Tate Modern’s extraordinary Robert Rauschenberg retrospective is that rare event: a show by a known artist where most of the work is unknown.

Unknown to me, anyway. And little if never seen in London. I’d imagine most don’t know Rauschenberg made a pool of mud.

The breadth and generosity of the work demands a rewrite of perceived art history (that 1950s/60s US art was brash and surface). 

It also points to the benefits and deep value of artists working in collaboration and as a community.

Something thrilling to consider after last night’s Dear Ivanka artist protest in New York.

I’m not going to pretend to be an expert on him – for that, read Olivia Laing’s excellent Guardian piece

I’m just going to react to what’s in the show. Here’s as many pics as feasibly possible I could take at this AM’s preview.

An early photographic work made with his wife Susan Weil, presumably an exposure of his own body.

Untitled (Double Rauschenberg), 1950.

One of only four works to survive Rauschenberg’s first show at Betty Parsons Gallery – The Lily White, 1950.

An early example of shove it all together Coke can rack, roll of film etc – Untitled, 1952.

White Painting, 1951, included in Theatre Piece No1 in 1952, a collaboration with Merce Cunningham and John Cage.

Moments from Minutiae, a collaboration between Rauschenberg and Cunningham.

Red Painting, 1954.

Charlene, 1954.

Let’s go up close.

A T-shirt.


Dots and lace.

Empire State.

What else?

Short Circuit, 1955, hiding works by Jasper Johns and Susan Weil – Rauschenberg had been accepted into an annual show at the Stable Gallery, Johns and Weil hadn’t.

Gift For Apollo, 1955.

The taxidermied angora goat and tyre known as Monogram, 1955-59.

From the front.

The amazing amazing Bed from 1955.

Gold Standard from 1964 is heaven.

Up close.

Black Market, 1961.

Ace, 1962.

Up close.



The silkscreens: probably the most famous works, and here they feel the most flat.

Retroactive II, 1964.

Tracer, 1963.

The wall text is clear to state that when these silkscreens became to popular in 1964, he destroyed those that were left in his studio.

His was another path away from easy fame.

Facile statement of the day: Rauschenberg was hot.

Here’s a photo of him performing in a piece he choreographed: Pelican.

That’s him at the back.

That pool of mud: Mud Muse.

It bubbles. It makes noise. It’s amazing.

My favourite works in the entire show are of cardboard, from when Rauschenberg has moved away from New York to Captiva, Florida. 

He was 45 at the time.

A nice age to move from city to sea, don’t you think?

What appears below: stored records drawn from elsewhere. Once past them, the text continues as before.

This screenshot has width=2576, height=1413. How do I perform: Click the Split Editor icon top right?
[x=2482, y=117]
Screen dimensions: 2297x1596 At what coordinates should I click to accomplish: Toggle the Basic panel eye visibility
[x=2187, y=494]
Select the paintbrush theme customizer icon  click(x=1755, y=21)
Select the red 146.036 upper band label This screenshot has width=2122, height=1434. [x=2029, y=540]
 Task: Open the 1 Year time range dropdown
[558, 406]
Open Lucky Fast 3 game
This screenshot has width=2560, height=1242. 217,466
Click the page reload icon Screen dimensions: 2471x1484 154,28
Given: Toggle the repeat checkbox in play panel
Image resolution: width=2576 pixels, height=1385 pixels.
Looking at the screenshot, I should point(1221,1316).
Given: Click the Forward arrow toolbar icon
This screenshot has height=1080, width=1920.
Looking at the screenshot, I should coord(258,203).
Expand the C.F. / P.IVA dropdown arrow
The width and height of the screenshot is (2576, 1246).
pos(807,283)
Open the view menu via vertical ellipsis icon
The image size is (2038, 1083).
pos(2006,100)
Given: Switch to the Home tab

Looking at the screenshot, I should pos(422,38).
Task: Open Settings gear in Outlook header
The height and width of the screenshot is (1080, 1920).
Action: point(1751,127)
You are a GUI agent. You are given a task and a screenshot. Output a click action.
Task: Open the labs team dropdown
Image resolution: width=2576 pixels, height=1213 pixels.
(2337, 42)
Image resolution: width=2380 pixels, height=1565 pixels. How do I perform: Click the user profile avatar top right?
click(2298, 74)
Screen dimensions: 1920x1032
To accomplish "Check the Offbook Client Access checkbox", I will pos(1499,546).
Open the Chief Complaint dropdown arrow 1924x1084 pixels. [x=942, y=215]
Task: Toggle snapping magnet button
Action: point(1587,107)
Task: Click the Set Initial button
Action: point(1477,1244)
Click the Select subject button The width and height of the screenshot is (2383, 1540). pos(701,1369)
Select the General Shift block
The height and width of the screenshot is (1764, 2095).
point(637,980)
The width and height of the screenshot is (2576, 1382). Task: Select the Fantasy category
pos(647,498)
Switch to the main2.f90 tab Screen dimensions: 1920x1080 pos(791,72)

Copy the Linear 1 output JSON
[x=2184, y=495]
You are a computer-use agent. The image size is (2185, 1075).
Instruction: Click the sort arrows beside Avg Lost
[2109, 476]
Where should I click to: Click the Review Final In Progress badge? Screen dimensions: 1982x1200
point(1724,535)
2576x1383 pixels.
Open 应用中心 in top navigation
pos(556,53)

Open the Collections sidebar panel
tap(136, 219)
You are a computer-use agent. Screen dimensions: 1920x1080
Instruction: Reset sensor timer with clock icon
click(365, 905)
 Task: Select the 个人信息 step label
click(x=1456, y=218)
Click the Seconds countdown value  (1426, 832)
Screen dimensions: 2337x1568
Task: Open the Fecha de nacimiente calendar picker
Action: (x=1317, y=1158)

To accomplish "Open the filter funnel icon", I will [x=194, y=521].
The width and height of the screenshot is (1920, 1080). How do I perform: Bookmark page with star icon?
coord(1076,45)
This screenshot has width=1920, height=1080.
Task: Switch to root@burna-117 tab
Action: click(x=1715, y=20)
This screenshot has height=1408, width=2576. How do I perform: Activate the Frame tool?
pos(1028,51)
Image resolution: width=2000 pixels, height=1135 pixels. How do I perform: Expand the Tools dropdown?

Nabisco Shredded Wheat (Cardboard), 1971.

Volon (Cardboard), 1971.

National Spinning/Red/Spring, 1971.

Fabric works.

Mirage (Jammer), 1975.

Untitled (Jammer), 1975

Amazing metal works, responding to the oil industry in his native Texas.

Glut Data, 1986.

Stop Side Early Winter Glut, 1987.

Sunset Glut, 1987.

That’s pretty much all the show.

Apart from some late photo canvases.

But there’s one room recreating Glacial Decoy, a dance work by Trisha Brown from 1979.

A rotating slideshow of photos by Rauschenberg as the backdrop.

One of the photos: a double R.

Pretty sweet.

He seems like the loveliest man.

Is that a weird way to view a show?


Enough artists are celebrated for being vile.

It seems to be his character, his curiousity, his genuine interest in others, that makes the work stand on its own.

His readiness to change and to try the new is deeply inspirational.

And his disinterest in creating work of eventual famous or infamous image.

Which is why a major restrospective can be full of work that is happily unknown.

Go see go see go see at Tate Modern – it opens on Thursday Dec 1, runs forever – until 2 April.